→ EXCERPTED PASSAGE
In a standard REST response, the server waits until it has the entire payload before sending it back to the client. However, large language models (LLMs) generate outputs in a token-by-token manner, usually taking a significant amount of time to produce a full response.

This leads to latency waiting for a full response, especially when the output involves a large number of tokens. Streaming responses address this problem by sending data incrementally in small pieces.

In this tutorial, we’ll explore how to use Spring AI ChatClient to return a streaming chat response rather than sending the entire response at once.

2. Maven Dependencies

Let’s start by adding the Spring AI OpenAI dependency to our pom.xml:

<dependency>
    <groupId>org.springframework.ai</groupId>
    <artifactId>spring-ai-starter-model-openai</artifactId>
    <version>1.0.2</version>
</dependency>

We’ll need a web container to illustrate the chat response streaming. We could choose either spring-boot-starter-web or spring-boot-starter-webflux dependency:

<dependency>
    <groupId>org.springframework.boot</groupId>
    <artifactId>spring-boot-starter-webflux</artifactId>
</dependency>

3. Common Components

Before we explore different streaming approaches. Let’s create a common component for the subsequent sections. The ChatRequest class contains the payload of our API call:

public class ChatRequest {
    @NotNull
    private String prompt;

    // constructor, getter and setter
}

For the following sections, we’ll send the following chat request to our endpoints. This is intentionally to let the chat model produce a long response so that we could demonstrate the streaming:

{
    "prompt": "Tell me a story about a girl loves a boy, around 250 words"
}

Now, we’re all set and ready to move on to different streaming approaches.

4. Streaming as Words

To provide a more realistic experience, we don’t want to wait for the entire response before returning it to the client. We could stream the response to the client instead. Spring AI streams the chat response word by word by default.

Let’s create a ChatService to enable streaming chat response from the ChatClient. The major bit here is we are calling stream() and returning the response as a Flux<String>:

@Component
public class ChatService {
    private final ChatClient chatClient;

    public ChatService(ChatModel chatModel) {
        this.chatClient = ChatClient.builder(chatModel)
          .build();
    }

    public Flux<String> chat(String prompt) {
        return chatClient.prompt()
          .user(userMessage -> userMessage.text(prompt))
          .stream()
          .content();
    }
}

There are 2 conditions for enabling the chat response streaming. First, the REST controller must return a Flux<String>. Second, the response content type must be set to text/event-stream:

@RestController
@Validated
public class ChatController {
    private final ChatService chatService;

    public ChatController(ChatService chatService) {
        this.chatService = chatService;
    }

    @PostMapping(value = "/chat", produces = MediaType.TEXT_EVENT_STREAM_VALUE)
    public Flux<String> chat(@RequestBody @Valid ChatRequest request) {
        return chatService.chat(request.getPrompt());
    }
}

Now, everything is set. We could start our Spring Boot application and use Postman to send our chat request to the REST endpoint:

chat response streaming 01

Upon execution, we could see the response body displayed in Postman is row by row, where each row is a server-sent event.

Screenshot grounding data:
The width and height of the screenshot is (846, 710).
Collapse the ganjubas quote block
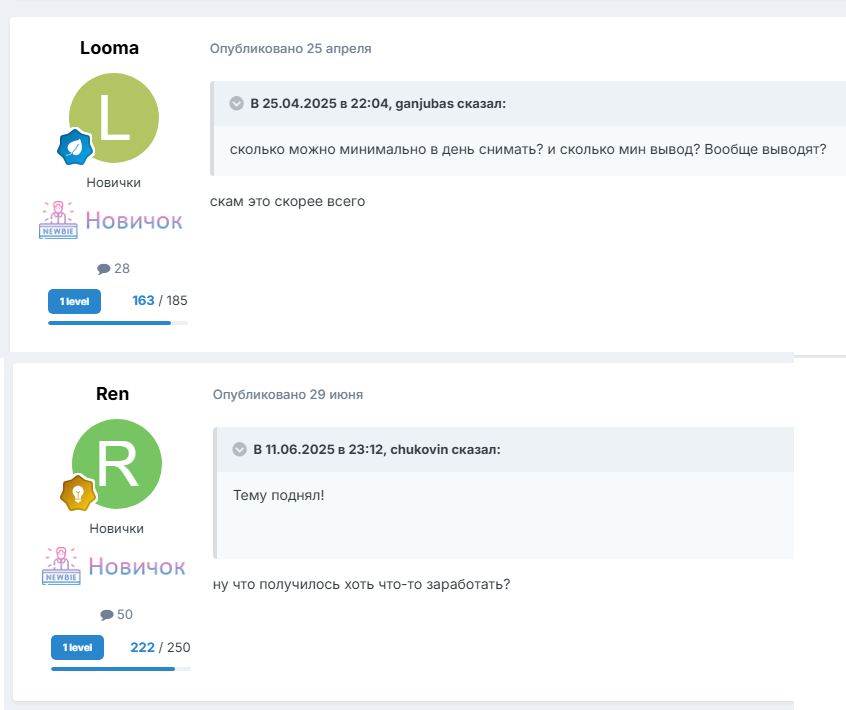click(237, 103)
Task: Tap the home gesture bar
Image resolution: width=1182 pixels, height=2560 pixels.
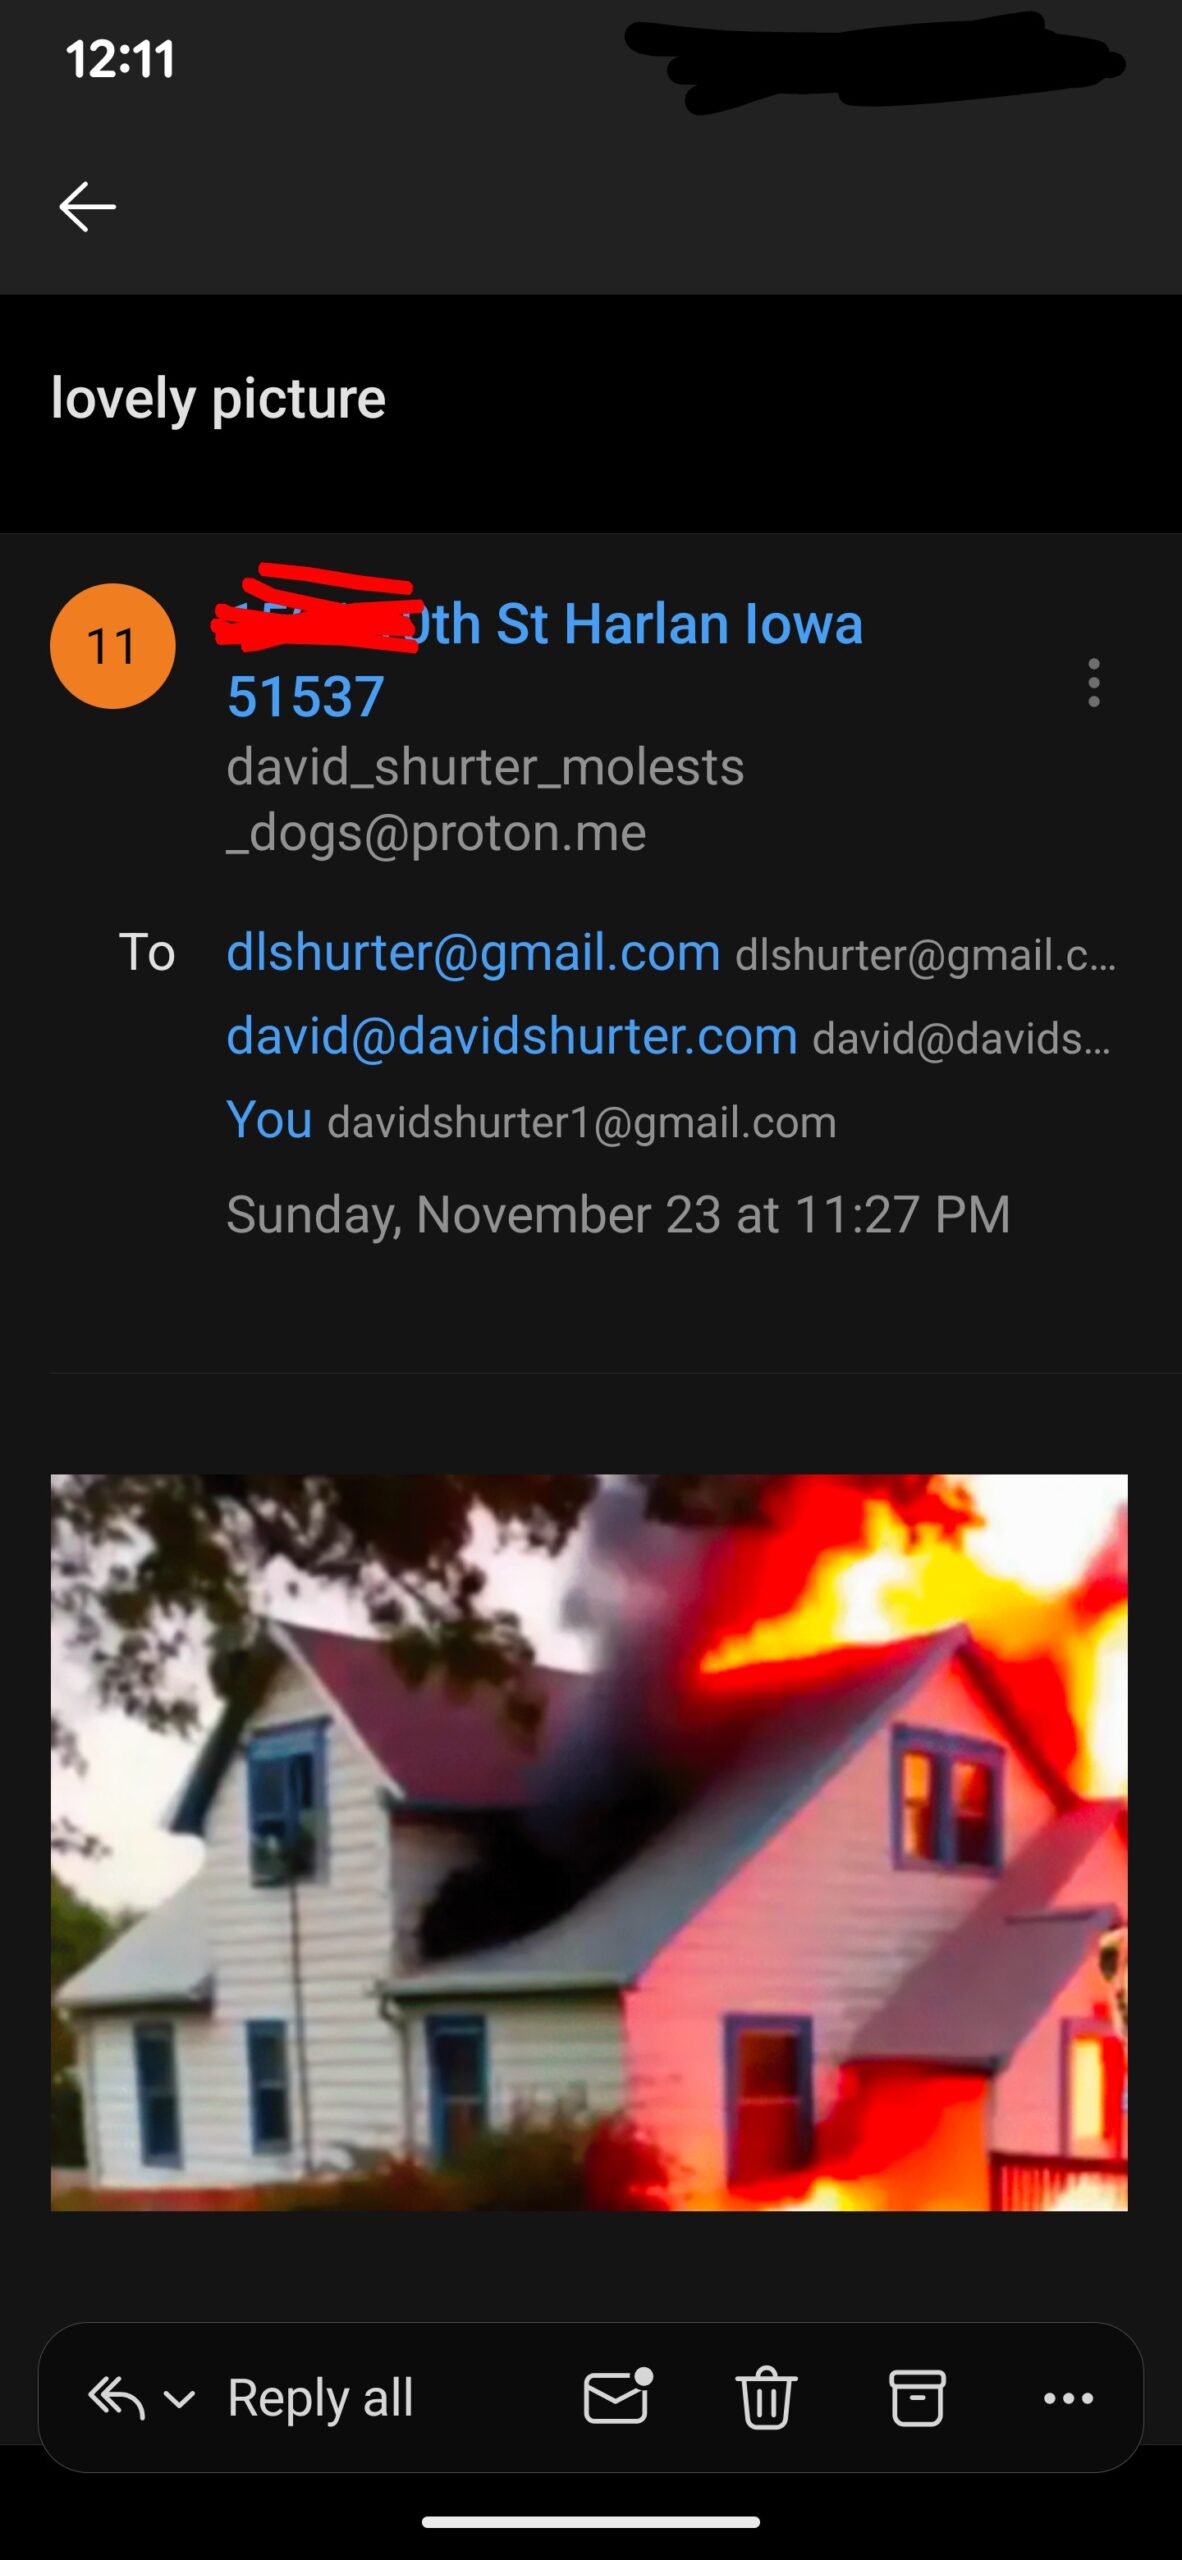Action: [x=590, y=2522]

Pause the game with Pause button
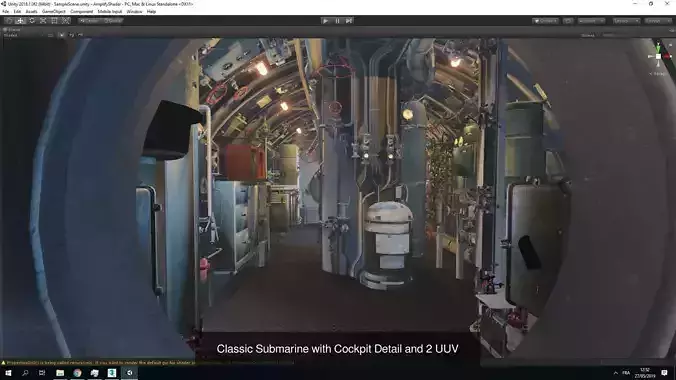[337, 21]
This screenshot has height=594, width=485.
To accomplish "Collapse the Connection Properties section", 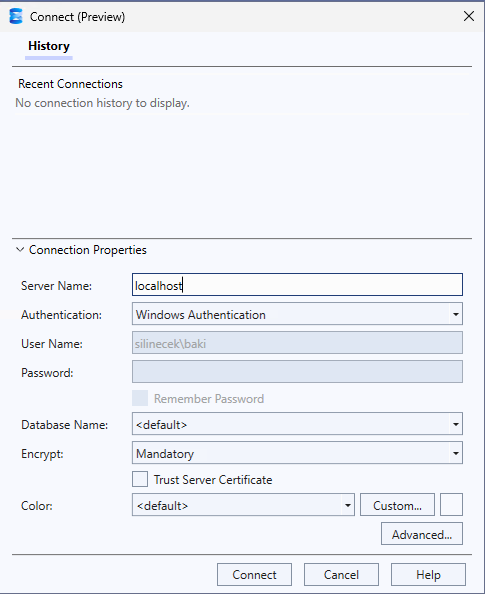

→ REQUIRED WORK
In the Spring AI streaming tutorial, why does the sample chat request ask for a story of around 250 words?

→ ANSWER TO THE EXERCISE
The request is meant to make the chat model produce a long response. That way the tutorial can demonstrate the streaming.